Exercise brief: Print out the records in full, keeping each word unchanged.

Source records:
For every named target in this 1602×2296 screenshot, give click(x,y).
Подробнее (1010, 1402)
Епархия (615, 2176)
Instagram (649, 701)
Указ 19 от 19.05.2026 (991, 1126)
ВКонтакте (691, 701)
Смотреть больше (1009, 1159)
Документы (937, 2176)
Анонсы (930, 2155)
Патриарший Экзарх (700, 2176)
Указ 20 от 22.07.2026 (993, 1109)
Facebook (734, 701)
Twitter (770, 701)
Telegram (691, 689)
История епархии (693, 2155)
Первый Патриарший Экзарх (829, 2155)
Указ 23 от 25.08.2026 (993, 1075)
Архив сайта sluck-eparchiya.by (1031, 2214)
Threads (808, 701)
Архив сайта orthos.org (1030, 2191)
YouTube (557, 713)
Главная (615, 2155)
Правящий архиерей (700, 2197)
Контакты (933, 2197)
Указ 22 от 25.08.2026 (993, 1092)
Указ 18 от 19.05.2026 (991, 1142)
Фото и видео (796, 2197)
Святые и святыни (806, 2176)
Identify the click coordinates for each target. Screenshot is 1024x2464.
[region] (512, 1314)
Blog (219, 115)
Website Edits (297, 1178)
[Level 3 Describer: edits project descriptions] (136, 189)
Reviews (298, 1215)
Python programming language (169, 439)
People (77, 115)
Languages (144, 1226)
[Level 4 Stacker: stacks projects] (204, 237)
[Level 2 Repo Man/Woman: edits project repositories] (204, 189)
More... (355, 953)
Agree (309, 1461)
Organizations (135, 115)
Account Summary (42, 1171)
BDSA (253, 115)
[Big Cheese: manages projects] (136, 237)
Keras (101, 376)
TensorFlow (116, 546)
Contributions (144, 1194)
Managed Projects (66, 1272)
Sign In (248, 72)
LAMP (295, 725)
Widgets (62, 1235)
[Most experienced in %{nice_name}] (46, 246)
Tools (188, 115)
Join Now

Solution:
For every named target in this 1602×2296 screenshot, give click(x,y).
Подробнее (1010, 1402)
Епархия (615, 2176)
Instagram (649, 701)
Указ 19 от 19.05.2026 (991, 1126)
ВКонтакте (691, 701)
Смотреть больше (1009, 1159)
Документы (937, 2176)
Анонсы (930, 2155)
Патриарший Экзарх (700, 2176)
Указ 20 от 22.07.2026 (993, 1109)
Facebook (734, 701)
Twitter (770, 701)
Telegram (691, 689)
История епархии (693, 2155)
Первый Патриарший Экзарх (829, 2155)
Указ 23 от 25.08.2026 (993, 1075)
Архив сайта sluck-eparchiya.by (1031, 2214)
Threads (808, 701)
Архив сайта orthos.org (1030, 2191)
YouTube (557, 713)
Главная (615, 2155)
Правящий архиерей (700, 2197)
Контакты (933, 2197)
Указ 22 от 25.08.2026 (993, 1092)
Указ 18 от 19.05.2026 (991, 1142)
Фото и видео (796, 2197)
Святые и святыни (806, 2176)
Identify the click coordinates for each target. Screenshot is 1024x2464.
[region] (512, 1314)
Blog (219, 115)
Website Edits (297, 1178)
[Level 3 Describer: edits project descriptions] (136, 189)
Reviews (298, 1215)
Python programming language (169, 439)
People (77, 115)
Languages (144, 1226)
[Level 4 Stacker: stacks projects] (204, 237)
[Level 2 Repo Man/Woman: edits project repositories] (204, 189)
More... (355, 953)
Agree (309, 1461)
Organizations (135, 115)
Account Summary (42, 1171)
BDSA (253, 115)
[Big Cheese: manages projects] (136, 237)
Keras (101, 376)
TensorFlow (116, 546)
Contributions (144, 1194)
Managed Projects (66, 1272)
Sign In (248, 72)
LAMP (295, 725)
Widgets (62, 1235)
[Most experienced in %{nice_name}] (46, 246)
Tools (188, 115)
Join Now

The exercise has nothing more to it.